UnternehmerTUM Business Creators - Der strategische Innovationspartner für den Mittelstand
In diesem Interview spricht unser Experte für Familienunternehmen, Dr. Leopold von Schlenk-Barnsdorf, mit dem Gründer und CEO von UnternehmerTUM, Prof. Dr. Helmut Schönenberger über dessen spannenden Werdegang sowie die Entstehungsgeschichte der UnternehmerTUM – dem führenden Innovations- und Gründungszentrum in Europa.
Der Fokus des Gesprächs liegt vor allem auf der zentralen Zielgruppe von UnternehmerTUM Business Creators, den etablierten Unternehmen und auf den vielfältigen Aktivitäten als strategischer Sparrings- und Innovationspartner für Mittelstands- und Familienunternehmen.
Leopold: Heute möchten wir gerne über dich sprechen, über die Gründung und Entwicklung von UnternehmerTUM, insbesondere mit Fokus auf die Zusammenarbeit mit etablierten Unternehmen und darüber, was aus deiner Sicht die Ziele für den Auf- und Ausbau der Initiative „FamilienUnternehmerTUM“ sind. Könntest du uns zunächst einen kurzen Überblick über deinen spannenden Werdegang geben?
Helmut: Ich bin Luft- und Raumfahrttechniker und habe anschließend ein Management Aufbaustudium angehängt. Als Ergebnis meiner Abschlussarbeit zum Thema Unternehmertum entstand die Idee ein Entrepreneurship Center an der TU München aufzubauen. Das hat Frau Klatten und TUM-Präsident Wolfgang Hermann so gut gefallen, dass ich es nicht nur vorschlagen konnte, sondern auch realisieren durfte.
Leopold: Was verstehst du persönlich unter dem Begriff Unternehmertum und wie wird Unternehmertum im Rahmen von UnternehmerTUM gelebt?
Helmut: Für mich ist Unternehmertum der Prozess, Werte zu schaffen und Innovationen hervorzubringen. Und dafür braucht es Menschen, die in der Lage sind, all das zu durchdenken und umzusetzen. UnternehmerTUM bietet ein herausragendes Umfeld, in dem Menschen diesen unternehmerischen Weg gehen und als „Intrapreneure“, also als Unternehmer im Unternehmen oder als Gründerinnen und Gründer neue Geschäfte erfolgreich am Markt etablieren können.
Leopold: Bei der Innovationsarbeit innerhalb von UnternehmerTUM geht es vor allem um neue, innovative und zunehmend auch digitale Geschäftsmodelle.
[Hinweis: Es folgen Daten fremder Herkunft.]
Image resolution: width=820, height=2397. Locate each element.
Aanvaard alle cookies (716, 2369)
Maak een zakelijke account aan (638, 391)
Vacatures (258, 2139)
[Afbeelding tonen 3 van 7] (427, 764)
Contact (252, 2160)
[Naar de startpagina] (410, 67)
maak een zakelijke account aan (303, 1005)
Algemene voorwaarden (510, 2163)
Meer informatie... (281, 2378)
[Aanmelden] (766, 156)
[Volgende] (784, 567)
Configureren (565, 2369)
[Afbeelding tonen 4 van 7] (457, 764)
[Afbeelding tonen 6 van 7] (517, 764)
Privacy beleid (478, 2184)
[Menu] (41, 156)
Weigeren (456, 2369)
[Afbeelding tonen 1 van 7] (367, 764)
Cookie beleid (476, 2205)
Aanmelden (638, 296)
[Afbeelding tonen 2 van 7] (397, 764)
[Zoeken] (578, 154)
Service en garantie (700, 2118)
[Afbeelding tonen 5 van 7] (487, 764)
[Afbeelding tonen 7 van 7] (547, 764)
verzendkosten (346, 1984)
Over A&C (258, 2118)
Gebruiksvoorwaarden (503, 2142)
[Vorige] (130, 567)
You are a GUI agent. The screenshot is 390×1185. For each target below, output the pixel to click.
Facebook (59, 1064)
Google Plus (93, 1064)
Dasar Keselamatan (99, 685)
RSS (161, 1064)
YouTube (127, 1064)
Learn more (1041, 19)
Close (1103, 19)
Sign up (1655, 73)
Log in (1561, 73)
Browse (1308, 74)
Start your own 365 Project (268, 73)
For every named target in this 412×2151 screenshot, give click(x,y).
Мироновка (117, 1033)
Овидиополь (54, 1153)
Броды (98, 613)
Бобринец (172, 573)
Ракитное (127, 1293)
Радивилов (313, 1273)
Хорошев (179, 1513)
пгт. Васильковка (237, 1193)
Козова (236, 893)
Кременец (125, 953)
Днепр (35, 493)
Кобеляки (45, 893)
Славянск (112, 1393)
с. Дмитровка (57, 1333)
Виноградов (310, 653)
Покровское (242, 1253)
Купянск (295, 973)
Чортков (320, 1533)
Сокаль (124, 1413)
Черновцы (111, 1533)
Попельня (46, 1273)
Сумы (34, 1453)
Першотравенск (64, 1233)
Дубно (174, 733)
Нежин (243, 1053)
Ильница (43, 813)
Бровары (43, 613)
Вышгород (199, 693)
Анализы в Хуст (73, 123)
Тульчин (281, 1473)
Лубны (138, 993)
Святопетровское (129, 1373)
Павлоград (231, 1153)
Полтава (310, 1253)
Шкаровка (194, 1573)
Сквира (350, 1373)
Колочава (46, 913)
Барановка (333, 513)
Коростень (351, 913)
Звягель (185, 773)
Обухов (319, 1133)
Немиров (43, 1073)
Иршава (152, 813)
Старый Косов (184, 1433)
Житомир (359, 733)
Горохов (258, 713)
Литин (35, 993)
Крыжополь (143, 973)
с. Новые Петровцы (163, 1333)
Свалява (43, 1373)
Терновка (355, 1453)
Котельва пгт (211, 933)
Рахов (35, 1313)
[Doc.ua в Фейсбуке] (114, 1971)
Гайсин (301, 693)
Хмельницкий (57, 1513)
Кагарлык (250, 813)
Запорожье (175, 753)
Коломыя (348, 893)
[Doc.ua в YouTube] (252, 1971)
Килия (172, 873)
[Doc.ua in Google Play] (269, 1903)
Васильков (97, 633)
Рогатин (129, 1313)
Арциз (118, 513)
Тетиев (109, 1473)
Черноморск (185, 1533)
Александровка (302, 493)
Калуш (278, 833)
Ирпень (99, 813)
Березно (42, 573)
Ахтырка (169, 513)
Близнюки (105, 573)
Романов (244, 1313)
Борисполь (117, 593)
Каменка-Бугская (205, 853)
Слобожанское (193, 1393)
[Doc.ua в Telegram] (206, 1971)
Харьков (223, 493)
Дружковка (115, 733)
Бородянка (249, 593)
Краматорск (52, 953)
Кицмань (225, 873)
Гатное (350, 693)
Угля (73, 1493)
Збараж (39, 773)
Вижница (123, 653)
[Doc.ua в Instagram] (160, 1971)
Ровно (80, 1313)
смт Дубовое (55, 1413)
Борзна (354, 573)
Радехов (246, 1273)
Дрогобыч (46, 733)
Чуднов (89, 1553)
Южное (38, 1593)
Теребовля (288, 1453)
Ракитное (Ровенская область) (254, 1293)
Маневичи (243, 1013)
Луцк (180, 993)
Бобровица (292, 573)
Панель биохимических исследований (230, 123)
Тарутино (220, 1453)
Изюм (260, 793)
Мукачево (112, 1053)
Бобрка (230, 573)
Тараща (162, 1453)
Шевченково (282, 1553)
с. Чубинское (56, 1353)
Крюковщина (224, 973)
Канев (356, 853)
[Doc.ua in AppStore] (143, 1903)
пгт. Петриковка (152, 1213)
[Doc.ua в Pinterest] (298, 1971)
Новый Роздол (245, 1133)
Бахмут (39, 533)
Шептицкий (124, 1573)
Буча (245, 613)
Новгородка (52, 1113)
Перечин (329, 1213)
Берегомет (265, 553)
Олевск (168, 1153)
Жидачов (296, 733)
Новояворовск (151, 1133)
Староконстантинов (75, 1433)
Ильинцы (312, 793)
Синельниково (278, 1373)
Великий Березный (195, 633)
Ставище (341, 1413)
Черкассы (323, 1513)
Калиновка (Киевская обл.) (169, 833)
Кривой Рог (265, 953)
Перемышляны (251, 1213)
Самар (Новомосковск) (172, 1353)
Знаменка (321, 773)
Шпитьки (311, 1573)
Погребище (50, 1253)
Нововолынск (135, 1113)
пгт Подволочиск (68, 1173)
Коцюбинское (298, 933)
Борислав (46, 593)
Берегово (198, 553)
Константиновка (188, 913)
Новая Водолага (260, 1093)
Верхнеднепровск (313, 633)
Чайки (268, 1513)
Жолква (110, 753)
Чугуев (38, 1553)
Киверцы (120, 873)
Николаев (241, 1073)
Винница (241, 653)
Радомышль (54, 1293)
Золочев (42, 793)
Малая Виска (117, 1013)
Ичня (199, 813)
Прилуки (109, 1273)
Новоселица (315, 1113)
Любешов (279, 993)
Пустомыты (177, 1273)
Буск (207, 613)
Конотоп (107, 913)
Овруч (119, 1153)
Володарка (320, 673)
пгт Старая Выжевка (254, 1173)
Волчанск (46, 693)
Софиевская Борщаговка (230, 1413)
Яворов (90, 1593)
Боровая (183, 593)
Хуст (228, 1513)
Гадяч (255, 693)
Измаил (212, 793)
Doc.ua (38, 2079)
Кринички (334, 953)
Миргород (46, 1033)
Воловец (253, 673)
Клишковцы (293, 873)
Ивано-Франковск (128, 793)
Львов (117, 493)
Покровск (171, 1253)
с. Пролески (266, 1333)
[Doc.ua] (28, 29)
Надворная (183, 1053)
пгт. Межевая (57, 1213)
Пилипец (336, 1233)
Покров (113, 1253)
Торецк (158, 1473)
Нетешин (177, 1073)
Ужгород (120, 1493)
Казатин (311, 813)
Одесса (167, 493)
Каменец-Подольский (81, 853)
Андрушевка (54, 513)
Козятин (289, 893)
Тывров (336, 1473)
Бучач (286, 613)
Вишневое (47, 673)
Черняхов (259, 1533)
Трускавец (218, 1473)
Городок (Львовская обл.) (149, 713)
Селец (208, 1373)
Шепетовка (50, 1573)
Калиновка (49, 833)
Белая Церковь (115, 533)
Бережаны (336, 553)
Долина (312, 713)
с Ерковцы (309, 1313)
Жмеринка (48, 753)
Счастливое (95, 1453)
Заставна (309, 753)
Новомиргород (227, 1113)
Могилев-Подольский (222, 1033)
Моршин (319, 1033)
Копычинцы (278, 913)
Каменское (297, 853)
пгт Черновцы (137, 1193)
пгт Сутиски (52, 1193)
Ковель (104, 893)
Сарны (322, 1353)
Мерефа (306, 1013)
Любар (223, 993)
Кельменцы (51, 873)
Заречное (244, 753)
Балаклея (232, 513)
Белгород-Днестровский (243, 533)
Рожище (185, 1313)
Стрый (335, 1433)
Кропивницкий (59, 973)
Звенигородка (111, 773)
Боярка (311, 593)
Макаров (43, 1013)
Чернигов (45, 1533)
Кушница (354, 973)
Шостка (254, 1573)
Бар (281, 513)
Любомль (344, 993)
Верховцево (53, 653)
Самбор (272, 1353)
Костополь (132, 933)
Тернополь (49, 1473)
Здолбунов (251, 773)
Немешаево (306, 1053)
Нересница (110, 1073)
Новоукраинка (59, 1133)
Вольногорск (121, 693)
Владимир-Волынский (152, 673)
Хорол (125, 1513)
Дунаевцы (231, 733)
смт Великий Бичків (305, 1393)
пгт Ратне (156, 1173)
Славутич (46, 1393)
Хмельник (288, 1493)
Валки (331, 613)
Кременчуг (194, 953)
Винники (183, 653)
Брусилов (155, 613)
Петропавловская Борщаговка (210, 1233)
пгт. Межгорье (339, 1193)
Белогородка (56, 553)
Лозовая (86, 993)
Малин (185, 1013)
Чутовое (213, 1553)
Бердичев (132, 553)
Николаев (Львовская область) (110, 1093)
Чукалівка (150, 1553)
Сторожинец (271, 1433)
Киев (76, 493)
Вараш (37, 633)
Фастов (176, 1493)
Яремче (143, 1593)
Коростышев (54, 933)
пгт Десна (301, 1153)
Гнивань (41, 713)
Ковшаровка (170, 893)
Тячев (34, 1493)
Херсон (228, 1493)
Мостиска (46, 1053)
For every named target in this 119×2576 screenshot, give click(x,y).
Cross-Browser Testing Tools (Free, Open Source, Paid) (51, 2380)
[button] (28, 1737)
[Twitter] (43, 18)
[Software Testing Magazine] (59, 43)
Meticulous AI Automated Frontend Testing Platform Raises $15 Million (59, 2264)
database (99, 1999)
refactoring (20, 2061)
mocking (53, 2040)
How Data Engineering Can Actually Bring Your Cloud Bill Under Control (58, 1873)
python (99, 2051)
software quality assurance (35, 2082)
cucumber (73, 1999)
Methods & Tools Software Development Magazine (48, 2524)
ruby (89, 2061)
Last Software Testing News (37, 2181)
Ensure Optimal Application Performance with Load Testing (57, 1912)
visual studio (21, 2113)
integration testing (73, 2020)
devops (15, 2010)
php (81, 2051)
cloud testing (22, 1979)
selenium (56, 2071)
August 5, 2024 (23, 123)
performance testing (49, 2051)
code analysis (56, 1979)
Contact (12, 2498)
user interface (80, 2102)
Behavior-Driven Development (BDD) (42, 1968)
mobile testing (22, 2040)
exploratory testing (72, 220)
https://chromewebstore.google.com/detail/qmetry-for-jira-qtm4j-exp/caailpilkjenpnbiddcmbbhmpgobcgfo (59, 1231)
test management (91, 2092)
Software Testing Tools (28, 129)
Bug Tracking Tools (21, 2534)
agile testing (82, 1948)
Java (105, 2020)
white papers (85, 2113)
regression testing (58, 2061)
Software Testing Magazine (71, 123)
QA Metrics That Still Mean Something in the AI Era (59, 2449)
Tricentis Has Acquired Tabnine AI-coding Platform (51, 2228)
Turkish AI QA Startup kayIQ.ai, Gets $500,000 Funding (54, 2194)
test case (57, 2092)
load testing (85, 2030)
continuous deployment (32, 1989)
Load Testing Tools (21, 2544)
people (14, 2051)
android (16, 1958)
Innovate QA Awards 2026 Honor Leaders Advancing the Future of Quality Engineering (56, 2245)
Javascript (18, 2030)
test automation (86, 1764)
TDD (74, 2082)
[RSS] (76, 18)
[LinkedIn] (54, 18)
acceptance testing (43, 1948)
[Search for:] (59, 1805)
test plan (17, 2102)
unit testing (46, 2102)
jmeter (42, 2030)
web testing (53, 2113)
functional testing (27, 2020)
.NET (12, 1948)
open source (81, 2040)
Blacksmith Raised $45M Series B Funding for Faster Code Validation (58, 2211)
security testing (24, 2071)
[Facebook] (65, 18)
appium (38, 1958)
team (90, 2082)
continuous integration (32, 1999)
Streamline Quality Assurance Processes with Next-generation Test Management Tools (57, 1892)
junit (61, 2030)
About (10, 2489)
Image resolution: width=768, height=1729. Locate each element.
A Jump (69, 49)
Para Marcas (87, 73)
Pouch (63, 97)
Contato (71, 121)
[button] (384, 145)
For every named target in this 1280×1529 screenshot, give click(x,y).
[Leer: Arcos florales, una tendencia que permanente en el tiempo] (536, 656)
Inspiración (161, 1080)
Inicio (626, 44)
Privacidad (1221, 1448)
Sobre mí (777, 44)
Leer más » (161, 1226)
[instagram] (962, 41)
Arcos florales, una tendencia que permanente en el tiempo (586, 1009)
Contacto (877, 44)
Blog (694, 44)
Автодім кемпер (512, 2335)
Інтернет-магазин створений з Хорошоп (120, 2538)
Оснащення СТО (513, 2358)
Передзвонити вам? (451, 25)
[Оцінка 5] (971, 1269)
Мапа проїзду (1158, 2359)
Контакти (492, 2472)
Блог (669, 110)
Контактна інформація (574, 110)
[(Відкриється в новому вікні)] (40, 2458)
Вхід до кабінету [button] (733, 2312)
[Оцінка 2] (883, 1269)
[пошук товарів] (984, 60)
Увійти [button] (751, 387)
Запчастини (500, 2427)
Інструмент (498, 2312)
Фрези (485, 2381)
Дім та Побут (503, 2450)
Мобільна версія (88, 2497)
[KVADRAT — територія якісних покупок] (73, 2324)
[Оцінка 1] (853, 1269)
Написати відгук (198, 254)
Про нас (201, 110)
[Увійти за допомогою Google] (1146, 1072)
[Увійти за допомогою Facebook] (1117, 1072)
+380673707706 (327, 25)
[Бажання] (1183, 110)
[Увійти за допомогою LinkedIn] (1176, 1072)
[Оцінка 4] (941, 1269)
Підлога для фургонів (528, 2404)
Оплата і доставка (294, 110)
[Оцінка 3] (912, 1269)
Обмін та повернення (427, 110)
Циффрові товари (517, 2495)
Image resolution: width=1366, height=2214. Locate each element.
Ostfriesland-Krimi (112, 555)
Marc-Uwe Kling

Wie entwickelt man aus deiner Sicht am besten solche innovativen Geschäftsmodelle? Und wie hat sich dieses Feld rund um Geschäftsmodellinnovation auch in den letzten Jahren bei UnternehmerTUM weiterentwickelt?
Helmut: Zuallererst geht es darum, die richtigen Menschen zusammenzubringen. Um gute Geschäftsmodelle zu entwickeln und umzusetzen, braucht es ein interdisziplinäres Team. Es ist ein Teamsport und fängt damit an, dass die richtigen Leute zusammenkommen. Am Anfang der gemeinsamen Reise gibt es oft zwei gute Ansatzpunkte für neue Geschäftsmodelle. Das eine ist das Erkennen von möglichst großen und disruptiven Marktchancen, so wie beispielsweise damals das Flixbus-Team vor einigen Jahren die Chance aus der Regulatorik-Änderung im Fernbusbereich klar erkannt hat. Oder ein Team hat ein gutes Verständnis von neuen technologischen Möglichkeiten und deren Anwendung. Wenn so eine Chance als Kristallisationspunkt für neues Geschäft erkannt wird, lassen sich auch clevere neue Geschäftsmodelle umsetzen.
Leopold: Wie kam es konkret zur Gründung von UnternehmerTUM am Standort München?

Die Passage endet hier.